STATED PROBLEM: Render the records, from their beginning through the line containing "[x=489, y=424]" inclusive, as a Markdown table with the columns Row and Line. Number each row and omit any blank lines.

GIVEN ENTRIES:
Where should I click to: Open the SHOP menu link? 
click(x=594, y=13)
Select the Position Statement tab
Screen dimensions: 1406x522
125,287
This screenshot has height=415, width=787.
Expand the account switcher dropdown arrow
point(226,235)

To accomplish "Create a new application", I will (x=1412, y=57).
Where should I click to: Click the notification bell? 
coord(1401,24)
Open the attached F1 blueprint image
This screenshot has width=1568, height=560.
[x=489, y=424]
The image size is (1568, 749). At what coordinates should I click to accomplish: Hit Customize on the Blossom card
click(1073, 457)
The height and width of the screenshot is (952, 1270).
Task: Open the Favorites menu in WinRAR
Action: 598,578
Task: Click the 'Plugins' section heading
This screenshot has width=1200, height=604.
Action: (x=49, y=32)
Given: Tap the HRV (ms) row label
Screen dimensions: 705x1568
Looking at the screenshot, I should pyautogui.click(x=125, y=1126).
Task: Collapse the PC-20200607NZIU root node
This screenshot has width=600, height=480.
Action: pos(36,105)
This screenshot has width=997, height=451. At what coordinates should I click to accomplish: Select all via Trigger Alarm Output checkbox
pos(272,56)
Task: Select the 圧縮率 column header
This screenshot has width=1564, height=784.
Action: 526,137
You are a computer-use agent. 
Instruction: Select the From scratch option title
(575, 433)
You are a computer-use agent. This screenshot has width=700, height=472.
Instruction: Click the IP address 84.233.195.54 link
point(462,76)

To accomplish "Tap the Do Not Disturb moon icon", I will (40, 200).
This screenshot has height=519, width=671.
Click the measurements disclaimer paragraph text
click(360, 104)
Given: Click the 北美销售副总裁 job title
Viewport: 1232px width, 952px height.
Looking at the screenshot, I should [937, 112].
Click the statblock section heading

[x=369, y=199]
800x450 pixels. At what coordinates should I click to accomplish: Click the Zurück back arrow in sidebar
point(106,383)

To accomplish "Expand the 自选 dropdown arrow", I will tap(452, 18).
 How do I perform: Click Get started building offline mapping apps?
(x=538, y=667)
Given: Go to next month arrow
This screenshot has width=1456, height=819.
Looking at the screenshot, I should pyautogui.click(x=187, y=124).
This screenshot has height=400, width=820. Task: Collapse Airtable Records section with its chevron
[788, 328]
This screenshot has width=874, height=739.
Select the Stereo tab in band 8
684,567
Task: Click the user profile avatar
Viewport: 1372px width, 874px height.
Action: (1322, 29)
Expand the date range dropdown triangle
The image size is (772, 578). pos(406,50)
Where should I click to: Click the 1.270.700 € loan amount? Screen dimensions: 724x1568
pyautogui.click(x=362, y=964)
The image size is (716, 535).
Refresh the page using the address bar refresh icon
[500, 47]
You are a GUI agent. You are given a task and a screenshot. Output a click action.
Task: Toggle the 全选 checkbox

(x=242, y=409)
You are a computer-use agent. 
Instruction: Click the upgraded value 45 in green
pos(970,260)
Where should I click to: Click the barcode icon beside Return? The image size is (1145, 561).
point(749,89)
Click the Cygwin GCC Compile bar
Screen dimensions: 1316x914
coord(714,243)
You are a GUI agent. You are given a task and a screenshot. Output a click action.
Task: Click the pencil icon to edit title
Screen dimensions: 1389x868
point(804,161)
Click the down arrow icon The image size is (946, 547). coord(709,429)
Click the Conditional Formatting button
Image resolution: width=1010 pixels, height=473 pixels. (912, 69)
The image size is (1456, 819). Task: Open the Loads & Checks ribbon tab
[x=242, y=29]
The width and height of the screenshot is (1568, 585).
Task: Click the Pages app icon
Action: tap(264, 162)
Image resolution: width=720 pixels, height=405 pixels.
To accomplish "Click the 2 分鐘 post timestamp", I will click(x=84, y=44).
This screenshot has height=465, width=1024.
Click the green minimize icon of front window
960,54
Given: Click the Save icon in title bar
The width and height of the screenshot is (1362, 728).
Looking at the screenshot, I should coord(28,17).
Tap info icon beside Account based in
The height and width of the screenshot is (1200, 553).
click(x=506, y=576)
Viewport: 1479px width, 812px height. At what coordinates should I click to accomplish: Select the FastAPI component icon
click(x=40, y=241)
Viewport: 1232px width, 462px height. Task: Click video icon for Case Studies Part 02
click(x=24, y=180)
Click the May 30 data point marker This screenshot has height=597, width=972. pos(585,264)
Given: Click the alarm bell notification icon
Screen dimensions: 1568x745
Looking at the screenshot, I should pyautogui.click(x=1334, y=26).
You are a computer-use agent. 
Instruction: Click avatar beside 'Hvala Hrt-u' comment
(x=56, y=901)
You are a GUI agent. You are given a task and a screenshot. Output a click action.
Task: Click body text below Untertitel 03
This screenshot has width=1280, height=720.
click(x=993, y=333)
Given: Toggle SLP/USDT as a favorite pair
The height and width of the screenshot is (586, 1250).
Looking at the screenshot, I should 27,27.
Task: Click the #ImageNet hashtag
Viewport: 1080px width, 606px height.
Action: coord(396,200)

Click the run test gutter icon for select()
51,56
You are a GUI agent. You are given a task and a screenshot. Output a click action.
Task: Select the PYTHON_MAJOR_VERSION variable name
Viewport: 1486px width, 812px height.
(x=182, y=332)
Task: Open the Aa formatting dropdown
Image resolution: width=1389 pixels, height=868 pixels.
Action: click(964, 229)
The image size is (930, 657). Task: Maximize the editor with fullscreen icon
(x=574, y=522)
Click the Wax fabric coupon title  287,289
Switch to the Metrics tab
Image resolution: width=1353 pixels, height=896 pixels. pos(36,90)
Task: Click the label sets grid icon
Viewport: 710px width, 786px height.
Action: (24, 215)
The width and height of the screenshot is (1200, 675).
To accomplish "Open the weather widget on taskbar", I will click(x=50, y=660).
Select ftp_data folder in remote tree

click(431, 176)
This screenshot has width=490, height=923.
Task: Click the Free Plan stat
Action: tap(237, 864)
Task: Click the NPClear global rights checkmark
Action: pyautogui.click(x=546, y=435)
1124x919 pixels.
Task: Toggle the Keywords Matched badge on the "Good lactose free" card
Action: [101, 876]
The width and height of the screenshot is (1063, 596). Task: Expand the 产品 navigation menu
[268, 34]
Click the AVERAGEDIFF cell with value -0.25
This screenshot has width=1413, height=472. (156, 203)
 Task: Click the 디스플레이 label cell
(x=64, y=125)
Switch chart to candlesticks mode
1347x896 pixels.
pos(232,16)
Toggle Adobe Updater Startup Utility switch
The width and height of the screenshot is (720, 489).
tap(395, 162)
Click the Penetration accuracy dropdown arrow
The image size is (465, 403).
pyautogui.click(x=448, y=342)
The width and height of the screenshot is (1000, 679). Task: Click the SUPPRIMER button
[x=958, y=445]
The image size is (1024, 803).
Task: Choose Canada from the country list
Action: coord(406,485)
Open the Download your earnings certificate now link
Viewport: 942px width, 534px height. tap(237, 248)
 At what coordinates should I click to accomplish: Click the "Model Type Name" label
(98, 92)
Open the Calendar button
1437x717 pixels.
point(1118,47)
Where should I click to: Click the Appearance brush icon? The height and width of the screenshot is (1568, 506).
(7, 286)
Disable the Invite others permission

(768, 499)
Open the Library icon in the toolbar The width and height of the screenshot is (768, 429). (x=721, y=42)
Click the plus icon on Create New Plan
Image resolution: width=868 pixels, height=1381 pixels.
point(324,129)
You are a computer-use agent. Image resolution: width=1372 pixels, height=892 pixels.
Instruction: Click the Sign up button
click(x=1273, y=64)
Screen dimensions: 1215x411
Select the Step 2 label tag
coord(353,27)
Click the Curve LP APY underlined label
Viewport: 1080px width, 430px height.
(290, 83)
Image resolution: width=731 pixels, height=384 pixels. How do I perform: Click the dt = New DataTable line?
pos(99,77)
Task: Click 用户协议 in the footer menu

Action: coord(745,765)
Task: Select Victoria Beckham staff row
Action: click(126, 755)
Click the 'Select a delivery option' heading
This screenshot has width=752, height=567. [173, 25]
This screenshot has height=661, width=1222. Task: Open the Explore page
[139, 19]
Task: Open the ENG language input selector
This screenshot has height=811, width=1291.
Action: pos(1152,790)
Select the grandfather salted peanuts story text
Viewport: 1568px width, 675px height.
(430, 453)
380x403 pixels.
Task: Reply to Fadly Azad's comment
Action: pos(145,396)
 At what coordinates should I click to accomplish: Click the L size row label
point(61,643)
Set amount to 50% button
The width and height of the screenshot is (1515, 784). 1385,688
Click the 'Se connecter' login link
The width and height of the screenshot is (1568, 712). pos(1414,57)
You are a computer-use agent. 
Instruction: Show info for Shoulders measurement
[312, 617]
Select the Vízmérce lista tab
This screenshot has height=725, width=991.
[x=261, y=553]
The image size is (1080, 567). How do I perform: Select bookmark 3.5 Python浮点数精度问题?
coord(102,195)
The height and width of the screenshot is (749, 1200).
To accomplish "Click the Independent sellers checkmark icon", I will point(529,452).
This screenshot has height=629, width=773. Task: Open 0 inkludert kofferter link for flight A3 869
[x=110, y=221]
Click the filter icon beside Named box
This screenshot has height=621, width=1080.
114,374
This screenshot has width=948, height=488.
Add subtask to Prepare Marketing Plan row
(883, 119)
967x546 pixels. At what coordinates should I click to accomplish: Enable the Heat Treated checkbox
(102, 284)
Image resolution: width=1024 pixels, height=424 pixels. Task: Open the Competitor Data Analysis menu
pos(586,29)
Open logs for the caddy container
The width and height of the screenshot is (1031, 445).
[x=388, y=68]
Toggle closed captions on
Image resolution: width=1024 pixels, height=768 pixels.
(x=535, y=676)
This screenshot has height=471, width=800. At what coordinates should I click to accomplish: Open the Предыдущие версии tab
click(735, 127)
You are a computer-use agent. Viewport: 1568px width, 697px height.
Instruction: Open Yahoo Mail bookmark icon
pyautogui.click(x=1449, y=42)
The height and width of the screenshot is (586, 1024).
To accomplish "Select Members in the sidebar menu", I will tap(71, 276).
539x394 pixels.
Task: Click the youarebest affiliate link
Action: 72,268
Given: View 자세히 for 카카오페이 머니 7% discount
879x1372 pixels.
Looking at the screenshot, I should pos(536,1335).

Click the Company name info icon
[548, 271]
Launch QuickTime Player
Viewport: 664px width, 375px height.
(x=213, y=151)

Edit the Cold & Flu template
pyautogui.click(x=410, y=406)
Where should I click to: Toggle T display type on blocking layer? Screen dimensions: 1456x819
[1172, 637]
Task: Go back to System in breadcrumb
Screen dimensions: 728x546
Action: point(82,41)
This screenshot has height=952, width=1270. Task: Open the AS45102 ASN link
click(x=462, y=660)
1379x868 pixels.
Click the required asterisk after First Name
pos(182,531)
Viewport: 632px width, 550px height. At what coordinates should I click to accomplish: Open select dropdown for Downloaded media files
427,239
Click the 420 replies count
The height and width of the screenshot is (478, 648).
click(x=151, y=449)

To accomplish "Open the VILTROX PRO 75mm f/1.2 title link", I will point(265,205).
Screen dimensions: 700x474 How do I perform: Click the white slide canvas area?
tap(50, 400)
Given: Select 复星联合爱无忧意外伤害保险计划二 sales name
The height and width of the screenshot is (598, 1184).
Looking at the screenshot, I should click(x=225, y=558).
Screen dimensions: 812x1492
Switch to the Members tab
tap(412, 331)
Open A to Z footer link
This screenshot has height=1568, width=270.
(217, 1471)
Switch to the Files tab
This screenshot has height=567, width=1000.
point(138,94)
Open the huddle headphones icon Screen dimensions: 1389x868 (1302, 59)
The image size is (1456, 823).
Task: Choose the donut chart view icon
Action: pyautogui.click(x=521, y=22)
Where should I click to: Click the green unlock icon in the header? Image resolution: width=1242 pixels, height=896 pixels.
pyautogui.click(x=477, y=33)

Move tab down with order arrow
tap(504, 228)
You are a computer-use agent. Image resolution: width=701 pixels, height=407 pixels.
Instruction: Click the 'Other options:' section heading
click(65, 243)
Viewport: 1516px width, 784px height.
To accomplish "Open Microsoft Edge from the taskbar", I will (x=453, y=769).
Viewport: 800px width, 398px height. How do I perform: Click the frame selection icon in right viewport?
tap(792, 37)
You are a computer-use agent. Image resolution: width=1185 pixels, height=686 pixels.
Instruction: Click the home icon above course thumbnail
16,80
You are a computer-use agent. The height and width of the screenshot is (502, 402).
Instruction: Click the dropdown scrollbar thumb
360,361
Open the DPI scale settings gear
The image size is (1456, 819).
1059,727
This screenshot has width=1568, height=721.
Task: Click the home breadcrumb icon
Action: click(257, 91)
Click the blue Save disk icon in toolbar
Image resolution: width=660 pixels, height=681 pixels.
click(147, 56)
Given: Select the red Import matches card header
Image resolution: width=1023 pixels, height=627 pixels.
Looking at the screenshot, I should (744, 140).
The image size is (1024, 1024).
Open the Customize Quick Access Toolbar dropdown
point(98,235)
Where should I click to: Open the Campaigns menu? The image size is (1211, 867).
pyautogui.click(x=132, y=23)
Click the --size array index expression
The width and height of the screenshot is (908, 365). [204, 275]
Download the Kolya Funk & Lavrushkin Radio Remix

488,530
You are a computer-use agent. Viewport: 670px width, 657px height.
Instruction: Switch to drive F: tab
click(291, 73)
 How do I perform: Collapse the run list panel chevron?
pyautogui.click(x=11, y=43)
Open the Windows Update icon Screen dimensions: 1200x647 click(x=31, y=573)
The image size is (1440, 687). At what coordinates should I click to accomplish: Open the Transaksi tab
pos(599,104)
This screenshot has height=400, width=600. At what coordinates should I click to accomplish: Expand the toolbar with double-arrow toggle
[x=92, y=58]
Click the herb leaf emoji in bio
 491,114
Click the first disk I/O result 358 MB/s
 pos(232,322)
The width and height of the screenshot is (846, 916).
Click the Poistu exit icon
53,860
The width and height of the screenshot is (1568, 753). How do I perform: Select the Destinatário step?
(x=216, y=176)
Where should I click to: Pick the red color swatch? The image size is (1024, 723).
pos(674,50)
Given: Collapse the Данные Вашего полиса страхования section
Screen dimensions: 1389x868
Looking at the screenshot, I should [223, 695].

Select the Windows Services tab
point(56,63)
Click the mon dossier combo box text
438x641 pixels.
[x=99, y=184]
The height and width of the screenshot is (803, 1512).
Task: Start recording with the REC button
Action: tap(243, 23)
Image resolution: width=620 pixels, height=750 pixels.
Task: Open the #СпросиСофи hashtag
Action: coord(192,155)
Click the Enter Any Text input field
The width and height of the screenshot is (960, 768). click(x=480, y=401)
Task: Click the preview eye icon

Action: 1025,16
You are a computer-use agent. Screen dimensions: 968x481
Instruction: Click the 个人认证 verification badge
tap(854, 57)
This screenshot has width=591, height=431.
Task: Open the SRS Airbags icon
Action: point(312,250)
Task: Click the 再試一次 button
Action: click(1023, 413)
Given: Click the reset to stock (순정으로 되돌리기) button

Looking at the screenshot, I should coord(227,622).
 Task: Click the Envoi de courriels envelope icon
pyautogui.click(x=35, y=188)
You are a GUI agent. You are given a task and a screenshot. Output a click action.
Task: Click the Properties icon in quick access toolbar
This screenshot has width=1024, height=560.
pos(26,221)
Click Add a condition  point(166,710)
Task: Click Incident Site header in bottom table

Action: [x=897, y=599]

TASK OUTPUT:
| Row | Line |
|---|---|
| 1 | Where should I click to: Open the SHOP menu link?  |
| 2 | click(x=594, y=13) |
| 3 | Select the Position Statement tab |
| 4 | Screen dimensions: 1406x522 |
| 5 | 125,287 |
| 6 | This screenshot has height=415, width=787. |
| 7 | Expand the account switcher dropdown arrow |
| 8 | point(226,235) |
| 9 | To accomplish "Create a new application", I will (x=1412, y=57). |
| 10 | Where should I click to: Click the notification bell?  |
| 11 | coord(1401,24) |
| 12 | Open the attached F1 blueprint image |
| 13 | This screenshot has width=1568, height=560. |
| 14 | [x=489, y=424] |